### Work to complete
1. In the article on Cisco's collaboration push, switch "enterprises" to "businesses" and repeat the passage from "Having a comprehensive" up to and including "its core business.".
2. According to the article on Cisco's collaboration push, what is still Cisco's core business?
3. Do these statements agree with the article on Cisco's collaboration push? Answer yes or no for each, and quote the words that decide it.
(a) Some of Cisco's new products will compete with products from partners such as Microsoft and IBM.
(b) SMEs expect personal video collaboration to be more common in Japan than in Australia.
(c) In some Asian countries, people will prefer video communication to face-to-face meetings.

### Page text
___
Culture in the core of enterprise collaboration
Cisco has announced several new and enhanced software applications for instant messaging, email, social networking, videoconferencing and software collaboration, including document and video sharing. Some of these new products will compete directly with similar products offered by partners such as Microsoft and IBM.
Having a comprehensive collaboration strategy will help Cisco to enable new possibilities for enterprises and create increasing demand for collaboration services, including video. It is unsurprising that Cisco is pushing to have everything video-enabled to accelerate the refresh of enterprises’ network infrastructure, which is still its core business.
However, cultural issues and behaviour dynamics suggest that video will have less appeal in some markets than others. This is reflected in different cultural preferences across the region. In some Asian countries, people will be less inclined to use video communication and will prefer true face-to-face meetings or more traditional forms of communication. For example, our research with SMEs shows that SMEs expect personal video collaboration to be four times more common in Australia than in Japan in the next two years.
___
### Records provided
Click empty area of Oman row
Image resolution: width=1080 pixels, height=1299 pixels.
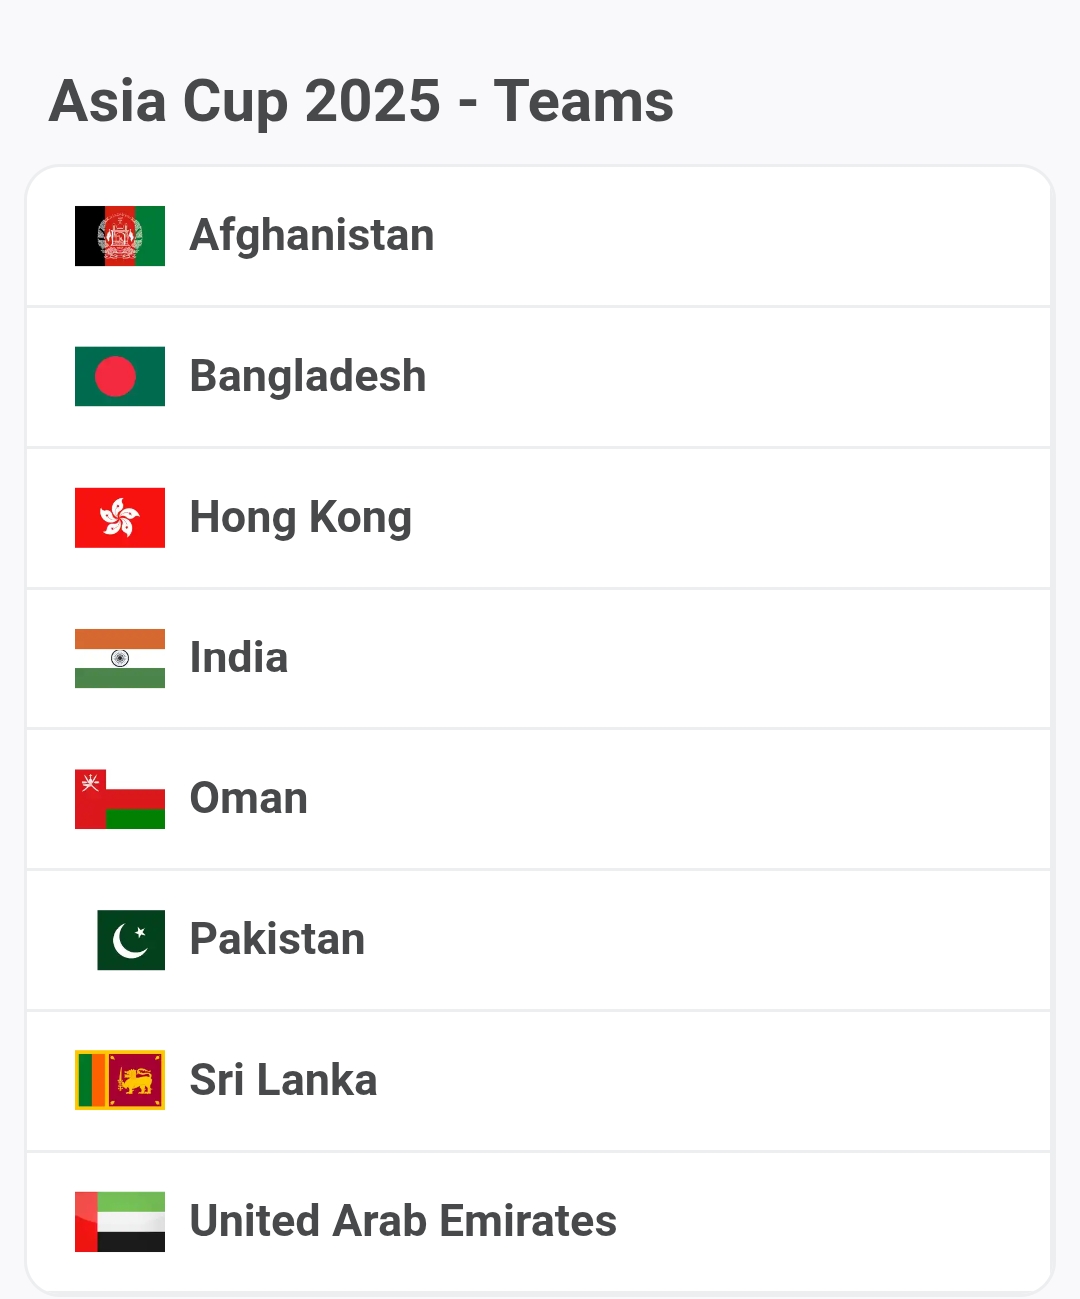point(680,799)
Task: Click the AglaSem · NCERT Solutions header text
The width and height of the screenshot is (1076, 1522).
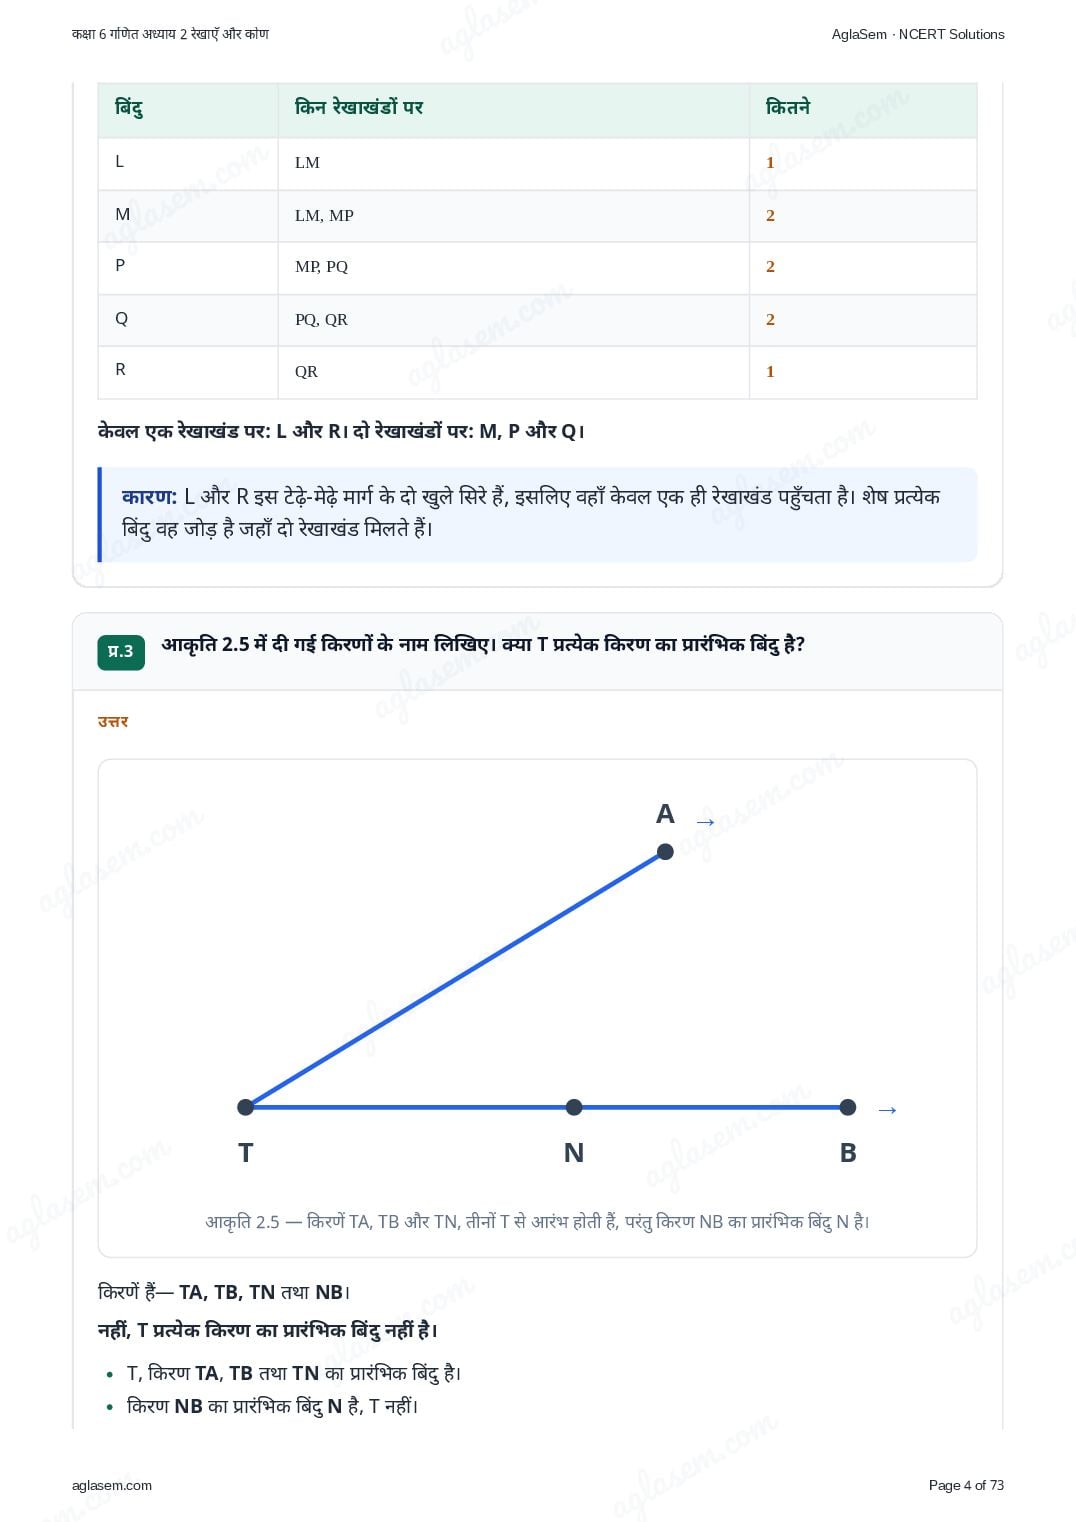Action: point(918,34)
___
### Outputs for the tasks
1.
Having a comprehensive collaboration strategy will help Cisco to enable new possibilities for businesses and create increasing demand for collaboration services, including video. It is unsurprising that Cisco is pushing to have everything video-enabled to accelerate the refresh of businesses’ network infrastructure, which is still its core business.

2. Enterprises' network infrastructure.

3.
(a) Yes: "Some of these new products will compete directly with similar products offered by partners such as Microsoft and IBM."
(b) No: "SMEs expect personal video collaboration to be four times more common in Australia than in Japan in the next two years."
(c) No: "people will be less inclined to use video communication and will prefer true face-to-face meetings or more traditional forms of communication."